*INSTRUCTIONS TO FOLLOW*. Only a single number is expected: how many lines of the data hold the word "computer".

*INPUT FOR THIS TASK*.
|---|

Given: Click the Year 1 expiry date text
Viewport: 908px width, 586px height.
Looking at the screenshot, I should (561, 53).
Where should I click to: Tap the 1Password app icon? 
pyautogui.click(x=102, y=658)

|---|

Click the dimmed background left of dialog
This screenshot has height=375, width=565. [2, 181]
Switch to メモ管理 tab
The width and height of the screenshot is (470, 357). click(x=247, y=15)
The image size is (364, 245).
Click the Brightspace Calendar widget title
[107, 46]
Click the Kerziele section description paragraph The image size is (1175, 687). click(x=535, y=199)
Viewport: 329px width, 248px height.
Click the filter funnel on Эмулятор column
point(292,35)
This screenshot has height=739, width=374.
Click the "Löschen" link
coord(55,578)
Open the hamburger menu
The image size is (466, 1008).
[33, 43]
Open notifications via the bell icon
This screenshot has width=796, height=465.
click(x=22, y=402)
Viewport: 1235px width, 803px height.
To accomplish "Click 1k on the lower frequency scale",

|---|

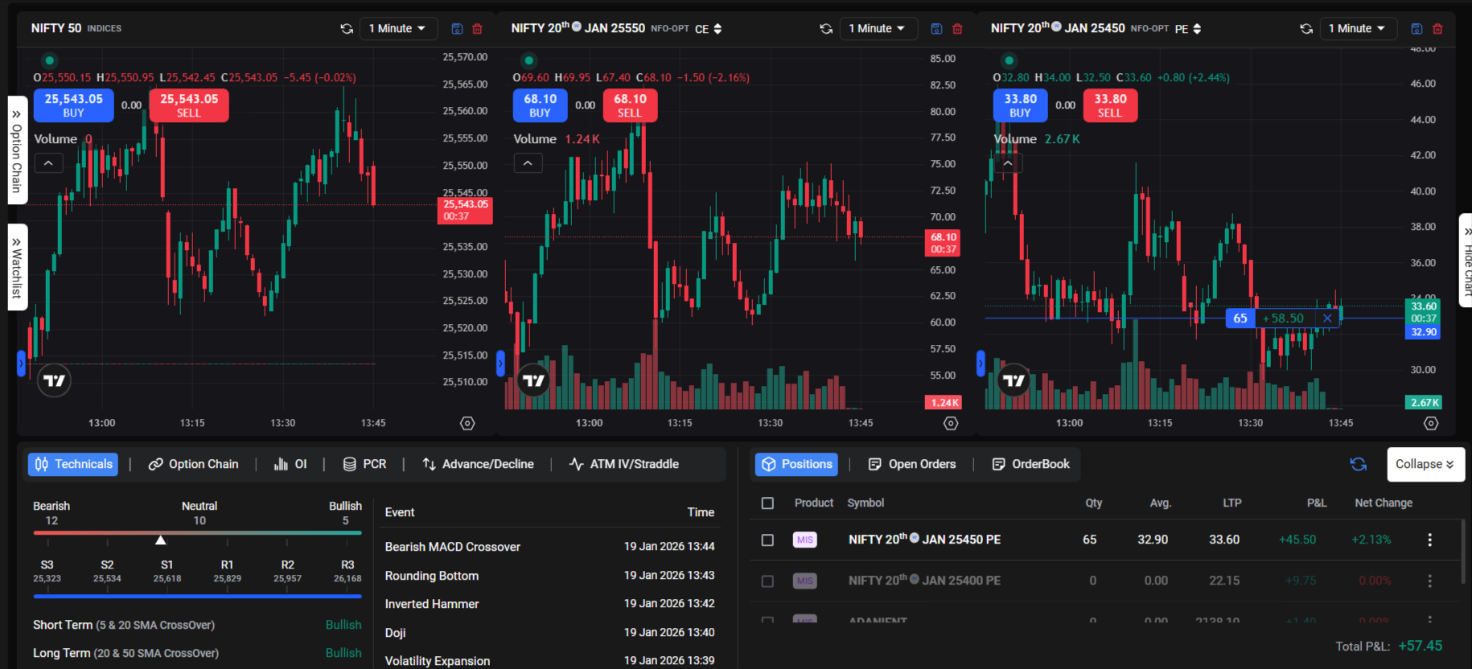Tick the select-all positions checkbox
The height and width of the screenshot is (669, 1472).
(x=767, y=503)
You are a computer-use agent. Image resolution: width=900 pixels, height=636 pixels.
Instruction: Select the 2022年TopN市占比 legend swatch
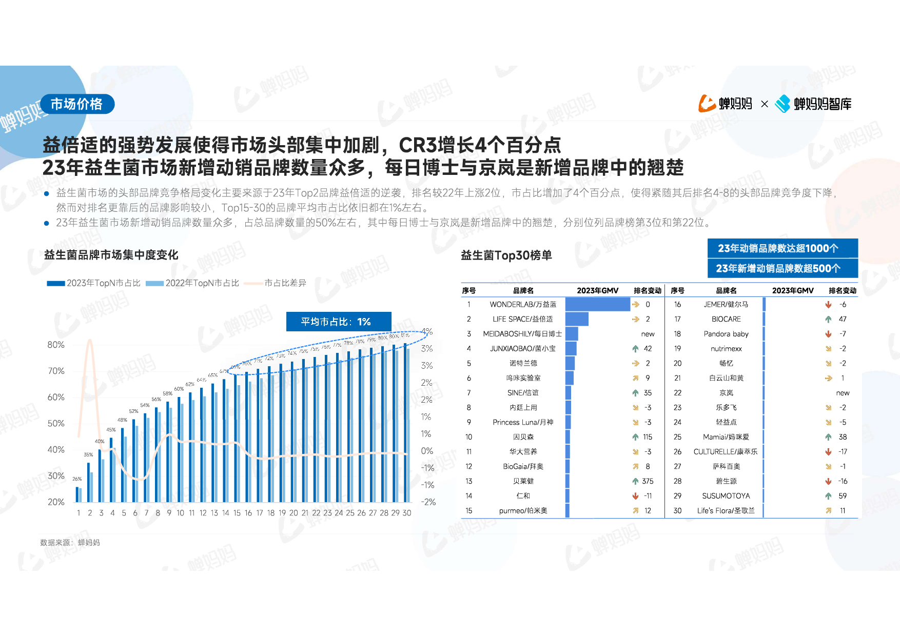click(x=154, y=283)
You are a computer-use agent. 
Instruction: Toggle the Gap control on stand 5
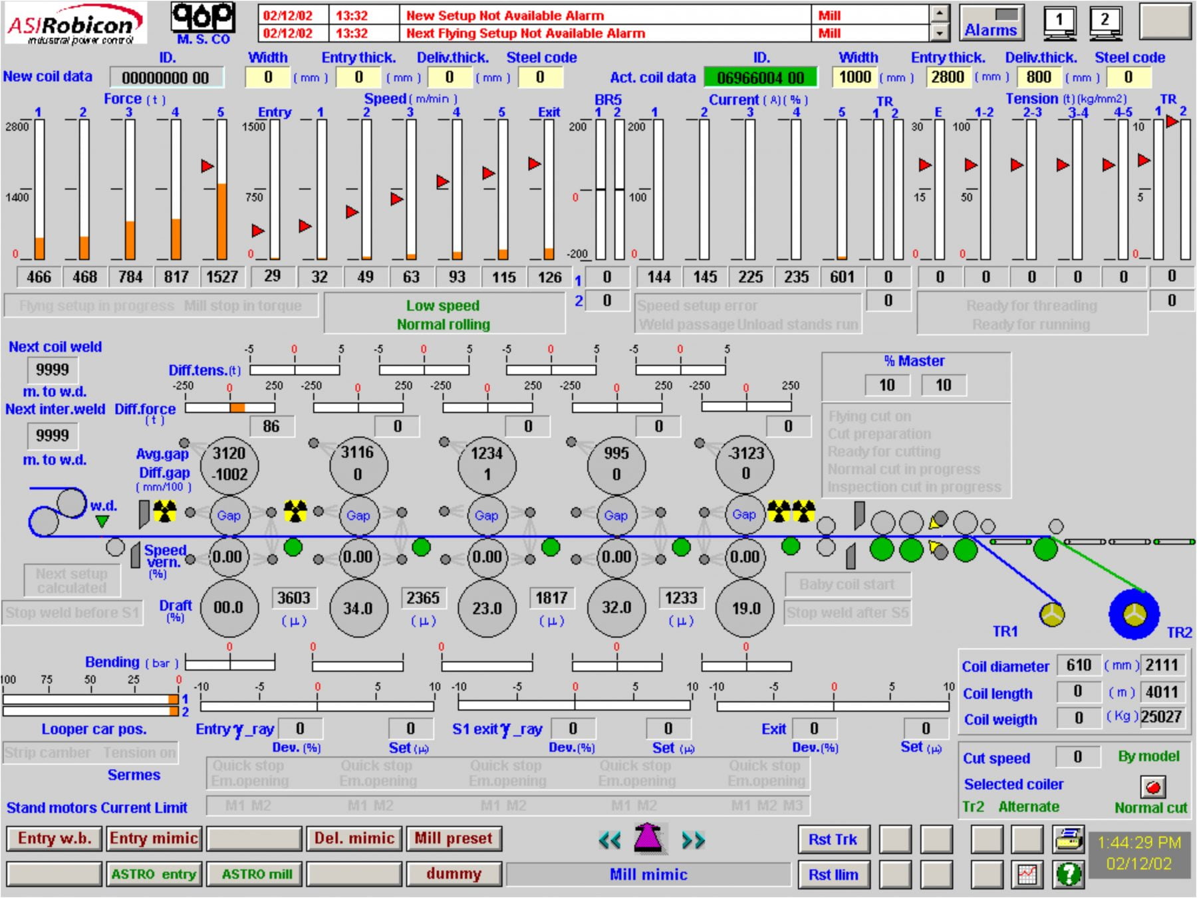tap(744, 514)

|---|

*SOLUTION TO THE EXERCISE*. 2